Searching the Atlas
There are two main ways to search the Atlas:
- Regular searching of the Atlas (non-occurrence records) – species information pages, data sets, Atlas static HTML site pages
- Search for occurrences records – sightings, specimens, molecular data, images, conservation & sensitive species statuses
In addition, there is a separate subset searching method of 1. Regular searching, for searching Data sets only.
Where to find these search methods
On the Home page. ‘Search the Atlas’ is prominently displayed at the top of the page below the header, and on all other pages as a search field in the header, e.g. on the Blogs & News page. Both ‘Search the Atlas’ methods look for non-occurrence records.
On the Data sets page, found by clicking the Data sets icon on the home page. Search for occurrences records is on the left, and search for Data sets only is on the right.
Regular searching the Atlas
To ‘Search the Atlas’ for all non-occurrence records, not just data sets (as mentioned above), conduct a search on the home page, or in the search field in the header of every page except the home page.
To reiterate, the ALA home page search, searches the ALA Word Press static HTML pages, all data sets, and species information pages. It does not search for individual occurrence records – sightings, specimens, molecular data, images, conservation & sensitive species statuses – but does find the name and acronym of the data sets holding such records.
The ‘Search the Atlas’ search field at the top of every non-home page does the same thing.
More detail to be added later »
Searching for occurrence data in the Atlas
To search for individual occurrence records (as mentioned above), click on the ‘Data sets‘ button on the home page. Then click on the ‘Search for occurrences records’ to the left of the page. See image above.
More detail to be added later »
Searching for data sets in the Atlas
Data sets hold digitised occurrence records. They represent many different types of record (as mentioned above).
To search for data sets, click on the ‘Data sets’ button on the home page. Then click on the ‘View data sets’ to the right of the page. See images above.
Click the Data set name e.g., European Molecular Biology Laboratory Australian Mirror, to access the metadata resource page about the data set.
Click the View records to access all occurrence records for the particular data set, in this case the 100,000+ records of ‘EMBL’. See image below.
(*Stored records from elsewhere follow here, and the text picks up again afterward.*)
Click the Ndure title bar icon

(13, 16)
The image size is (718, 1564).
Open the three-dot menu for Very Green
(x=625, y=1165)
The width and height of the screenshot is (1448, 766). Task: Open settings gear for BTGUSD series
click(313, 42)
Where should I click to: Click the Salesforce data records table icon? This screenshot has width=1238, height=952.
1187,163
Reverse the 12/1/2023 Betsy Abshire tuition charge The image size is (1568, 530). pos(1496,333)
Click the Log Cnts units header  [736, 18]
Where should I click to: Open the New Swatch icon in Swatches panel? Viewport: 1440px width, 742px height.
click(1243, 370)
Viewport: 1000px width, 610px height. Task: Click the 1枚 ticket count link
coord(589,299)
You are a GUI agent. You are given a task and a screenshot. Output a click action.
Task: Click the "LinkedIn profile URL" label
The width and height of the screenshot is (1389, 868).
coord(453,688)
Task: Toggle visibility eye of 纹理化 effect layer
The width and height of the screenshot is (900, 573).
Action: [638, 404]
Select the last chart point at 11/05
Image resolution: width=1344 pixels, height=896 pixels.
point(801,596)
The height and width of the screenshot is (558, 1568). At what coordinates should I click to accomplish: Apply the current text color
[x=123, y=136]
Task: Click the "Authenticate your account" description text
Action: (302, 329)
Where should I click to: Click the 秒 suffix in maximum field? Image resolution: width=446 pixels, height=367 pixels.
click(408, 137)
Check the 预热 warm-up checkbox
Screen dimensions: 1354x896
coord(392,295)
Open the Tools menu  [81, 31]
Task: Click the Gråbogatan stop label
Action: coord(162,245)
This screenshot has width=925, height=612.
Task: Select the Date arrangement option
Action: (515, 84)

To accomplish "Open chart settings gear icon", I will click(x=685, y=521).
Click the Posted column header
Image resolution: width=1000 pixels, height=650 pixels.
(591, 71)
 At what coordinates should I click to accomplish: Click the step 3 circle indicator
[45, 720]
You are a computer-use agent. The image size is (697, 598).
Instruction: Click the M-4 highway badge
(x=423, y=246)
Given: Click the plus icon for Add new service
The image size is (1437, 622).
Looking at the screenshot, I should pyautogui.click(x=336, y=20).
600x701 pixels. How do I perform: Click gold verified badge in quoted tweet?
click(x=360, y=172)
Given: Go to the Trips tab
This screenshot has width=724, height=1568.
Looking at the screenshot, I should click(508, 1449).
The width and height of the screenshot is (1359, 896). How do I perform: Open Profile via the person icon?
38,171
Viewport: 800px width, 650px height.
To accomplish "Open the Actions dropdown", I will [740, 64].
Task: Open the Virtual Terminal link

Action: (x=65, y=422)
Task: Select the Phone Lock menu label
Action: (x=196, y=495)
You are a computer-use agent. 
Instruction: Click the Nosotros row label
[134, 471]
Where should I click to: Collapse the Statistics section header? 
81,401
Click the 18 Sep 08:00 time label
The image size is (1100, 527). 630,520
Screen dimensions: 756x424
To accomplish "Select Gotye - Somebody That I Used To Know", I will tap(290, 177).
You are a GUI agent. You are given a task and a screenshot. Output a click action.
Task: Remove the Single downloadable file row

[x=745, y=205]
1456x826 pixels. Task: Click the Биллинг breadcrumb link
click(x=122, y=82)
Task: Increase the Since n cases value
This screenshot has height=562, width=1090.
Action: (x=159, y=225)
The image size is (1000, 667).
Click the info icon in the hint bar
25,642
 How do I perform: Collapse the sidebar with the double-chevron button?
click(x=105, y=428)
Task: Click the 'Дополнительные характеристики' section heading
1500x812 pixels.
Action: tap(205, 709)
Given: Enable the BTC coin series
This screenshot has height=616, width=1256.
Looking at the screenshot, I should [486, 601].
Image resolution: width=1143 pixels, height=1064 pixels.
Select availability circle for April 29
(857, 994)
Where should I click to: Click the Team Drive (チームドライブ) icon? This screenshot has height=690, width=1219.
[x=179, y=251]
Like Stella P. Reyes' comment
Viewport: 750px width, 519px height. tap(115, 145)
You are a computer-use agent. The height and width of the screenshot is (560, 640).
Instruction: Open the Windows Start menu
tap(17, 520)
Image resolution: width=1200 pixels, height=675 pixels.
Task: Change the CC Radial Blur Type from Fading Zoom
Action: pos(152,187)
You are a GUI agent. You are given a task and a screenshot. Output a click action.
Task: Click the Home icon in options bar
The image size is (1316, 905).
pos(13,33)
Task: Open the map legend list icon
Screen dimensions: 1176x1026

Or as mentioned above, type in the data set acronym or name into the home page search field, or into the search field in the header in every non-home page.
A result set is returned. It includes the Data set for ‘European Molecular Biology Laboratory Australian Mirror’, plus other records matching the seach term – ‘EMBL’.
Click the Data set name e.g., European Molecular Biology Laboratory Australian Mirror, to access the metadata resource page about the data set.
The user is taken to the Data set resource page for the ‘European Molecular Biology Laboratory Australian Mirror’ (EMBL). Scroll down the page to find the Map of records, and the link to ‘Click to view records for the European Molecular Biology Laboratory Australian Mirror resource‘.
All the occurrence records are displayed for the Data set.
Note: Another way to find to all occurrence records for a data set, is to use the Occurrence record search, but to type in the full name of the data set, in this case ‘European Molecular Biology Laboratory Australian Mirror‘. Typing the acronym will not work, as the occurrence records hold only the full data set name.
More detail to be added later »
How to find Molecular Data
The linked example, Search for Molecular Data, demonstrates how to look for known data sets that contain genetic material.
Plus it shows how to facet the occurrence searches for molecular data, then download the data.
And better still, use the Spatial Portal in a simple yet powerful way to search for molecular data, visually display the records, and download the results.